Er was de laatste tijd heel wat commotie rond de elektriciteitsvoorziening, zowel over het beschikbaar vermogen als over de gevolgen van een mogelijk stroomtekort. En hoewel WKK slechts in beperkte mate gekend is bij het grote publiek, zullen onze WKK-installaties ook de komende winters wederom een betrouwbare én duurzame bron van elektriciteit vormen. In Vlaanderen staat maar liefst 2200 MW aan elektrisch vermogen aan WKK-installaties opgesteld, meer dan het vermogen van Doel 3 en Doel 4 samen. Deze installaties dekken ongeveer 20% van de totale elektriciteitsbehoefte in Vlaanderen. Maar nog belangrijker is dat dankzij WKK een primaire-energiebesparing van ongeveer 10.000 GWh wordt gerealiseerd (ter vergelijking: die besparing komt overeen met die van een gemiddelde provincie met enkel nog passiefhuizen). “Dat is gene kattenpis” om het met de woorden van een oud-nieuwsanker te zeggen, en toch blijft WKK onder de radar.

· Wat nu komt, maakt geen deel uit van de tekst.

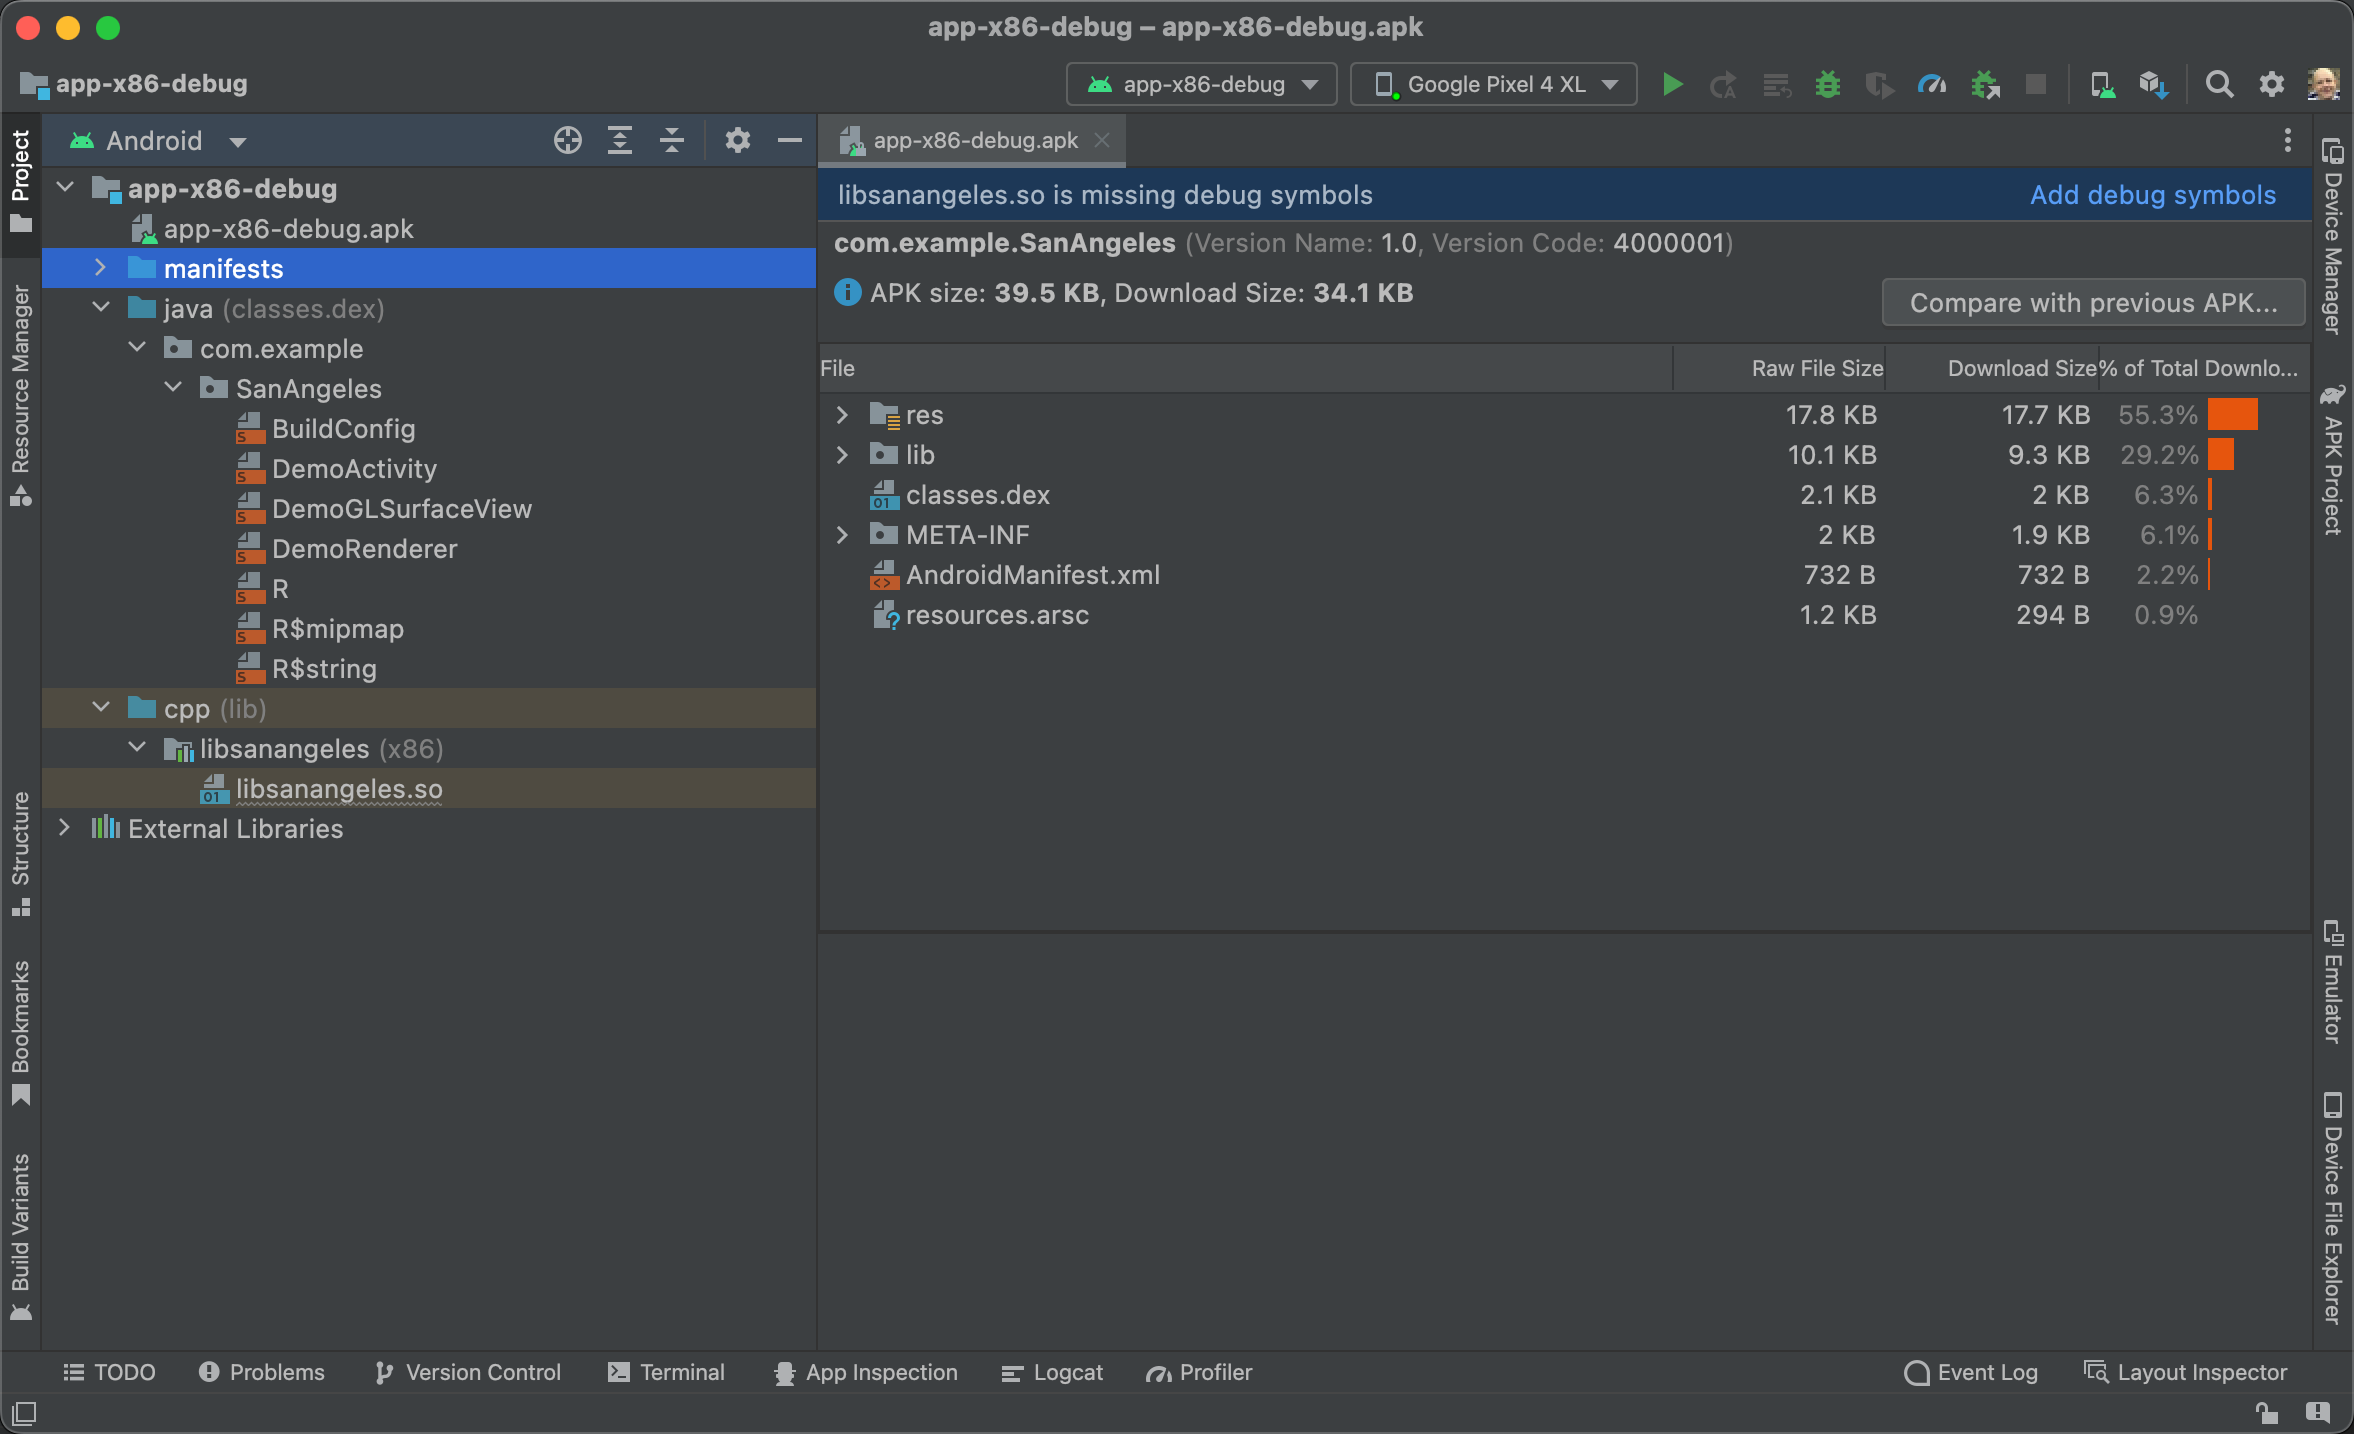Click the Add debug symbols button
Image resolution: width=2354 pixels, height=1434 pixels.
2154,195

Maar er is verandering in zicht. Met de opkomst van de micro-WKK zien wij de laatste jaren dat WKK steeds meer toepassingen kent en bijgevolg ook aan bekendheid wint. WKK komt dan misschien nog niet meteen de Vlaamse huiskamers binnen via de tv, de allerkleinste vermogens krijgen wel langzaamaan een plek in de stookplaats.

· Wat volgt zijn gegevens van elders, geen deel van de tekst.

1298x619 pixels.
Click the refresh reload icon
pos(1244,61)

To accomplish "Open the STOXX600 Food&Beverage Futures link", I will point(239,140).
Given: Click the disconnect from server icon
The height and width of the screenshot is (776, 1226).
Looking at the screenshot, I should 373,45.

Daarnaast zijn wij ervan overtuigd dat WKK ‘futureproof’ is, want ook in een energiesysteem met voornamelijk of uitsluitend hernieuwbare energie zal WKK een constante zijn. Biobrandstoffen zijn schaars en dienen toch ook zo efficiënt mogelijk te worden benut. Hetzelfde geldt voor het syngas dat eventueel via power 2 gas-technologie zal worden geproduceerd (productie van gas op basis van hernieuwbare elektriciteit). Daarnaast zijn er nog de brandstofcelgebaseerde WKK’s, die meer elektriciteit en minder warmte genereren dan de klassieke WKK’s en bijgevolg geschikter zijn voor BEN-gebouwen. En ten slotte biedt WKK dankzij haar stuurbaarheid een ideale en duurzame aanvulling wanneer bijvoorbeeld zon en wind niet beschikbaar zijn. We zijn er dan ook van overtuigd: binnen enkele jaren is WKK niet meer weg te denken, ook niet uit de algemene kennis van Jan met de pet.